> [DOCUMENT PASSAGE]:
»»
Re: [PERFORM] [JDBC] Performance problem using V3 protocol in jdbc driver

2005-08-18 Thread Csaba Nagy
Barry,

I have made a similar experience, moving a big Oracle data base to
Postgres 8.03 on linux.
The first impact was similar, huge performance problems.
The main problem was bad planner choices. The cause in our case: bad
parameter types in the jdbc set methods (I guess you use Java). For
oracle we used the NUMERIC type to set primary keys, but the postgres id
type used was BIGINT, and it just refused to use the index in this case.
Imagine that kicking in on a 100 million rows table... a sequential scan
started a few times a second, now that made the DB unusable.
So we fixed the code that for oracle continues to use NUMERIC and for
postgres it uses BIGINT, and that is very important on setNull calls
too.

One very useful tool was the following query:

prepare ps as
SELECT procpid, substring(current_query for 97),
to_char((now()-query_start), 'HH24:MI:SS') as t
FROM pg_stat_activity
where current_query not like '%insufficient%'
  and current_query not like '%IDLE%' order by t desc;

Then you just execute ps; in psql, and it will show you the queries
which are already running for a while.

Other problems were caused by complex queries, where more than 2 tables
were joined. For oracle we were giving hints in the form of special
comments, to point to the right index, right plan, but that's not an
option for postgres (yet ?). So the fix in this case was to use explicit
joins which do influence the postgres planner choices. This fixed
another class of issues for us...
««
> [DIRECTIVE A]:
Rewrite the Postgres migration post from "2005-08-18 Thread Csaba" up to and including "huge performance problems.", replacing "huge" with "severe".
> [DIRECTIVE B]:
Continue the Postgres migration post from the point where it stops.

> [INFORMATION GIVEN]:
»»
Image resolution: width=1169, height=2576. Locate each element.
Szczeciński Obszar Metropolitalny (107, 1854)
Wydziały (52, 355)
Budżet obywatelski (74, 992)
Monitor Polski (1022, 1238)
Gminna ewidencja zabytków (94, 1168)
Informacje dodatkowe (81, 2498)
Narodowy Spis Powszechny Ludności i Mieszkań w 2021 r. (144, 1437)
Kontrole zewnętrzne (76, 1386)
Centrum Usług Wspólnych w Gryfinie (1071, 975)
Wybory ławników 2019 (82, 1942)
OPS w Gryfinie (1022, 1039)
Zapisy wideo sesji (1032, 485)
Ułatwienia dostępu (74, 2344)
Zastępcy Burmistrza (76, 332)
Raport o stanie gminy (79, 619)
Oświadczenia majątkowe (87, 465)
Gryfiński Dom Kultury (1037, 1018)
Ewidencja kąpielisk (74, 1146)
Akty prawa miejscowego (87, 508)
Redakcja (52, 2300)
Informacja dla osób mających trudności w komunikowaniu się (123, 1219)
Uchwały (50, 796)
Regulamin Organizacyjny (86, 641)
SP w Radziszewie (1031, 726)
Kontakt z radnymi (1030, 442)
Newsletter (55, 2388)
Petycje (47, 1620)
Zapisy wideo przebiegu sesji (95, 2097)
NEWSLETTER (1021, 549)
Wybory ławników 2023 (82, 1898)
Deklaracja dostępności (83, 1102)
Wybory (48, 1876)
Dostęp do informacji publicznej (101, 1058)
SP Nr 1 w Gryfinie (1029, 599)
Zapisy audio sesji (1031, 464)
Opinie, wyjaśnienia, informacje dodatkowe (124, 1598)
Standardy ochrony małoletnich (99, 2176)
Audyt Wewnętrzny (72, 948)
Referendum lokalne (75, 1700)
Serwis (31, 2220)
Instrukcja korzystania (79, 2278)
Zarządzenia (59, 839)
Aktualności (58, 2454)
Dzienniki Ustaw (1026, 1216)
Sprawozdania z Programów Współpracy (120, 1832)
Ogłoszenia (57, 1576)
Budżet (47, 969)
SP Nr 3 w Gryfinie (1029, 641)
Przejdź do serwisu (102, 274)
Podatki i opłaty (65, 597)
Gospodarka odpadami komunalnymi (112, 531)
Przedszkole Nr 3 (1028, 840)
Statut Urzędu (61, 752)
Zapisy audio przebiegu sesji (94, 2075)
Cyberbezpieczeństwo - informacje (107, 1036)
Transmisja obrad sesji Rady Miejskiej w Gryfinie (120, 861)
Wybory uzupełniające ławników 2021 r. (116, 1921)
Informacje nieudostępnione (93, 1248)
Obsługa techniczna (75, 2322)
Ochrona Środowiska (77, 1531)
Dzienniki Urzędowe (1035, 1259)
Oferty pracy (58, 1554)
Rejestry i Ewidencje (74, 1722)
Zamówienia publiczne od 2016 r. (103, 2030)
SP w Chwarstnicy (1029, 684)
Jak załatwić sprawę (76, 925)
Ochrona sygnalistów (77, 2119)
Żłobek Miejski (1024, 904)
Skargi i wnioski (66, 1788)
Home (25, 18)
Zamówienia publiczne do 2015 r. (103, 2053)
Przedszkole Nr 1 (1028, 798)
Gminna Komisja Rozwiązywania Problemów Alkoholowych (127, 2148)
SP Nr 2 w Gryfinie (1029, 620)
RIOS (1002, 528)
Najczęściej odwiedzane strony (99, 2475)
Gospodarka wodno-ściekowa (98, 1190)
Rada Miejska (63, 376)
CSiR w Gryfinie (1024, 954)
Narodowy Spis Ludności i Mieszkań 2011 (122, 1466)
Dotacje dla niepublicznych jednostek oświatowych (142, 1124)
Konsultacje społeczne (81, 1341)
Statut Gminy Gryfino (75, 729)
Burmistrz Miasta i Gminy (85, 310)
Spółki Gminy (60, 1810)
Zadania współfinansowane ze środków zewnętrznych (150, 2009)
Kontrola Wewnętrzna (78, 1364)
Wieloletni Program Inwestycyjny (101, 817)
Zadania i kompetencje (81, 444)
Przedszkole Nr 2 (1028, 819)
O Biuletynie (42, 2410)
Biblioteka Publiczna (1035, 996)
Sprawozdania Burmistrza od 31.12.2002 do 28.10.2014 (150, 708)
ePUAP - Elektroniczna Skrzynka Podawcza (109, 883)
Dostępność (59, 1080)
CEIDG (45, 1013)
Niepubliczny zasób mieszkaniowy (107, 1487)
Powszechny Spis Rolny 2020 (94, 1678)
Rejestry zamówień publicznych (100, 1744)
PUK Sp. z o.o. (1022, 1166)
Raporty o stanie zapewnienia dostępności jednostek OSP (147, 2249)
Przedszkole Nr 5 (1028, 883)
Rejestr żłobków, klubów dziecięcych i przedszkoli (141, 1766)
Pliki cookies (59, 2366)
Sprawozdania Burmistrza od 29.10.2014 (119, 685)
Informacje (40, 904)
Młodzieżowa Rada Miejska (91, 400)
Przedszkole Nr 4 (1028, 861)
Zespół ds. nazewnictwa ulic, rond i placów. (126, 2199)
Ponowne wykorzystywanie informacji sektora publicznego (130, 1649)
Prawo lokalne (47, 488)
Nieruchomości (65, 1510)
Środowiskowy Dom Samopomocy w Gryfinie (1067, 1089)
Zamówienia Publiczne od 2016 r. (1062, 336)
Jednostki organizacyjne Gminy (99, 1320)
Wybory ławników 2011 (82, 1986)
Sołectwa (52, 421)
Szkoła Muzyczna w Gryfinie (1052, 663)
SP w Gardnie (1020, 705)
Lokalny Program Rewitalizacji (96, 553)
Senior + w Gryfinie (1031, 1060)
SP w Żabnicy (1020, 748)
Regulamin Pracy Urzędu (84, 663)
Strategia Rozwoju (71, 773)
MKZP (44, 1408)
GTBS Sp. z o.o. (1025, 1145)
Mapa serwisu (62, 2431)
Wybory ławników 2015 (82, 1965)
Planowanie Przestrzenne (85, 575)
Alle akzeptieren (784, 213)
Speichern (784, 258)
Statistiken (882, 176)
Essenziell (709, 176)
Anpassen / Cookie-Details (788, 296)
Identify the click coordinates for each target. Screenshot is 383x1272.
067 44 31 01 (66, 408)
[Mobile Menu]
««
> [TASK RESPONSE A]:
2005-08-18 Thread Csaba Nagy
Barry,

I have made a similar experience, moving a big Oracle data base to
Postgres 8.03 on linux.
The first impact was similar, severe performance problems.

> [TASK RESPONSE B]:
Another problem: if you want to avoid worst-case plans, and do away with
a generic plan for all cases, then you might force the usage of server
side prepare statements in all cases. I had to do that, a lot of queries
were performing very badly without this. Now maybe that could be solved
by raising the statistics targets where needed, but in my case the
generic plan was always good enough, by design. We rely on the DB
picking a good generic plan in all cases. One typical example for us
would be: a limit query which select 20 rows out of 100 million, with a
where clause which actually selects 1 row out of it for the last
chunk... it was going for an index scan, but on the wrong index. The
right index would have selected that exactly 1 row, the wrong one had to
cruise through a few million rows... the limit fooled the planner that
it will get 20 rows quickly. Now when I forced the usage of a prepared
statement, it went for the right index and all was good.
I actually set this in our connection pool:
((PGConnection)connection).setPrepareThreshold(1);
but it is possible to set/reset it on a statement level, I just didn't
find any query I should to do it for yet... the DB is steady now.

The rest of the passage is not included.